Nevertheless, the act of defiance "really ticked off the British regime," Randall explains. "Many of the Due east Republic of india Company'due south shareholders were members of Parliament. They each had paid 1,000 pounds sterling—that would probably be about a million dollars now—for a share of the company, to get a piece of the action from all this tea that they were going to forcefulness down the colonists' throats. And so when these bottom-of-the-rung people in Boston destroyed their tea, that was a serious thing to them."
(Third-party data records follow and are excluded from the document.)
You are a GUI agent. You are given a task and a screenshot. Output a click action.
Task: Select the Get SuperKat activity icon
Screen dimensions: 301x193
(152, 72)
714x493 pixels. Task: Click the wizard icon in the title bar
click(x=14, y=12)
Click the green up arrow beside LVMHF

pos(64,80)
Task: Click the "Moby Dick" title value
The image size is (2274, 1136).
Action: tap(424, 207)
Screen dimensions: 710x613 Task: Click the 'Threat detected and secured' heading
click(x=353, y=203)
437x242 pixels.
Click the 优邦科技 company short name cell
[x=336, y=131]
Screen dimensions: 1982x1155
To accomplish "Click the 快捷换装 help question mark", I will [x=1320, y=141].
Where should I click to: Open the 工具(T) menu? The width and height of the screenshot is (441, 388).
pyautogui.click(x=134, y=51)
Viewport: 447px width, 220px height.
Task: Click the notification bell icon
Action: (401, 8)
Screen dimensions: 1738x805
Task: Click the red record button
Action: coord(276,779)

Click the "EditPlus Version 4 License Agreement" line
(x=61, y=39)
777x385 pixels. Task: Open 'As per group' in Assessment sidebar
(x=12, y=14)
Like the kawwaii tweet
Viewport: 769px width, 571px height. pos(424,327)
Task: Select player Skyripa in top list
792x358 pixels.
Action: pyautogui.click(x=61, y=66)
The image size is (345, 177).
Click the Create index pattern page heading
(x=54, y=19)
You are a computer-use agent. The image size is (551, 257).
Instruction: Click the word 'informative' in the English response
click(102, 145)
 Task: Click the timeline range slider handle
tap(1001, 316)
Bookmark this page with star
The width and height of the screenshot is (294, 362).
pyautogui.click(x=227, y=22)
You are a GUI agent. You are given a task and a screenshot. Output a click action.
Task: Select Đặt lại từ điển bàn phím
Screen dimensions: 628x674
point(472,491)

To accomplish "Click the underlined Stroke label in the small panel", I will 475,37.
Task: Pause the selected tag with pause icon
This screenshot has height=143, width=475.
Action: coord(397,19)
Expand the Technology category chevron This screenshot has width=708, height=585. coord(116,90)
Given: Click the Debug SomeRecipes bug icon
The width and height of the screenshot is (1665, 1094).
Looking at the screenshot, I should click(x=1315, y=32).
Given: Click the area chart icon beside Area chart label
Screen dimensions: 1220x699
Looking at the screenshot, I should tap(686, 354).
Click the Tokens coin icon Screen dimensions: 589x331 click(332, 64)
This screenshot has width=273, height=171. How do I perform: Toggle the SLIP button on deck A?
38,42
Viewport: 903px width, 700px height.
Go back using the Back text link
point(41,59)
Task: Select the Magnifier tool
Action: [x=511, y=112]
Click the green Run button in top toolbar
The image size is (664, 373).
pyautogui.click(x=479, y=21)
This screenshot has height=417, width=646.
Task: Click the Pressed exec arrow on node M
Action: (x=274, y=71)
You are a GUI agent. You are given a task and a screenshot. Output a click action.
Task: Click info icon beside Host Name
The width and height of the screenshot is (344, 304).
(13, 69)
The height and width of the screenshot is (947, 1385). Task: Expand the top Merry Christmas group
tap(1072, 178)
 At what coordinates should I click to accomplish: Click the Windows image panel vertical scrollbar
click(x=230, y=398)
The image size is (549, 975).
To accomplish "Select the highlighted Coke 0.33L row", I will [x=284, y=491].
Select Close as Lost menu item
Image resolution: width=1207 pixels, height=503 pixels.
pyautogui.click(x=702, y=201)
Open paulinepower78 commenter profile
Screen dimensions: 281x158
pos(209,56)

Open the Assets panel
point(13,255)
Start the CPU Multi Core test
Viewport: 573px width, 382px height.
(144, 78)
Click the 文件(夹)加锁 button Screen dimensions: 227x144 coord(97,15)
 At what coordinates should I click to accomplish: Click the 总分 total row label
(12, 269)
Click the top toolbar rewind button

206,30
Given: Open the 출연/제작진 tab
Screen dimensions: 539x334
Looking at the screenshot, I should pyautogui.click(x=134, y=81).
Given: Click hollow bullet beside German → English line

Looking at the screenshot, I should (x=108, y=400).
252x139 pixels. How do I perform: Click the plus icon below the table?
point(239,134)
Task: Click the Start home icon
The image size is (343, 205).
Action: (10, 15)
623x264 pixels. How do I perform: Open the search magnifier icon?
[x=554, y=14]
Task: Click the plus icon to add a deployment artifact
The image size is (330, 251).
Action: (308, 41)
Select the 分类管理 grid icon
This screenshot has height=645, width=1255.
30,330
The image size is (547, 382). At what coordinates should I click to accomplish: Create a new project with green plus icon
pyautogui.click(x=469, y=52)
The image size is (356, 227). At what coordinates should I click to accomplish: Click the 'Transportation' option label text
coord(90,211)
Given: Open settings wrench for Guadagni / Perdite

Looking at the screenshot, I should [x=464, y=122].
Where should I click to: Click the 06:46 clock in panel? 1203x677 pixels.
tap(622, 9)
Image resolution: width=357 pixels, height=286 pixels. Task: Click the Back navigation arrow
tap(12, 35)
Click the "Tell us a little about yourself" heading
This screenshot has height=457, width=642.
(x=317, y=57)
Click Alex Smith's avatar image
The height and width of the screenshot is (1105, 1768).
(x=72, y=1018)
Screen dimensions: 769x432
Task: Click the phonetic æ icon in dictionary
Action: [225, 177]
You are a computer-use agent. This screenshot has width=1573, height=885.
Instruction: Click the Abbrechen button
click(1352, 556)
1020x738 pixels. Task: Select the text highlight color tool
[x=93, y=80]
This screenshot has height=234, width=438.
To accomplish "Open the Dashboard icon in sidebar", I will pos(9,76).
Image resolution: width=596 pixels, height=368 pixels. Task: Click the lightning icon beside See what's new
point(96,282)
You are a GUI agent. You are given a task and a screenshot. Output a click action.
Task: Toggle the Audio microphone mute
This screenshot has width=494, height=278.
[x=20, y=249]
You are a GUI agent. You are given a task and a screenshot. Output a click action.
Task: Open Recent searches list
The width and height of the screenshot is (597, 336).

READ MORE: The Boston Tea Party

5. The Coercive Acts (March-June 1774)

The Coercive Acts

The outset Continental Congress, held in Carpenter'southward Hall, Philadelphia, met to define American rights and organize a plan of resistance to the Coercive Acts imposed by the British Parliament as punishment for the Boston Tea Political party.

In response to the Boston Tea Political party, the British authorities decided that it had to tame the rebellious colonists in Massachusetts. In the bound of 1774, Parliament passed a series of laws, the Coercive Acts, which airtight Boston Harbor until restitution was paid for the destroyed tea, replaced the colony'southward elected council with one appointed past the British, gave sweeping powers to the British military governor Full general Thomas Gage, and forbade town meetings without approval.

Nevertheless another provision protected British colonial officials who were charged with capital offenses from existence tried in Massachusetts, instead requiring that they be sent to another colony or dorsum to Swell Uk for trial.

But perhaps the well-nigh provocative provision was the Quartering Act, which allowed British military officials to demand accommodations for their troops in unoccupied houses and buildings in towns, rather than having to stay out in the countryside. While it didn't strength the colonists to board troops in their own homes, they had to pay for the expense of housing and feeding the soldiers. The quartering of troops eventually became one of the grievances cited in the Annunciation of Independence.

6. Lexington and Concur (April 1775)

The Battle of Lexington

The Battle of Lexington broke out on April 19, 1775.

British General Thomas Cuff led a force of British soldiers from Boston to Lexington, where he planned to capture colonial radical leaders Sam Adams and John Hancock, and so caput to Concord and seize their gunpowder. Just American spies got air current of the plan, and with the help of riders such equally Paul Revere, word spread to be ready for the British.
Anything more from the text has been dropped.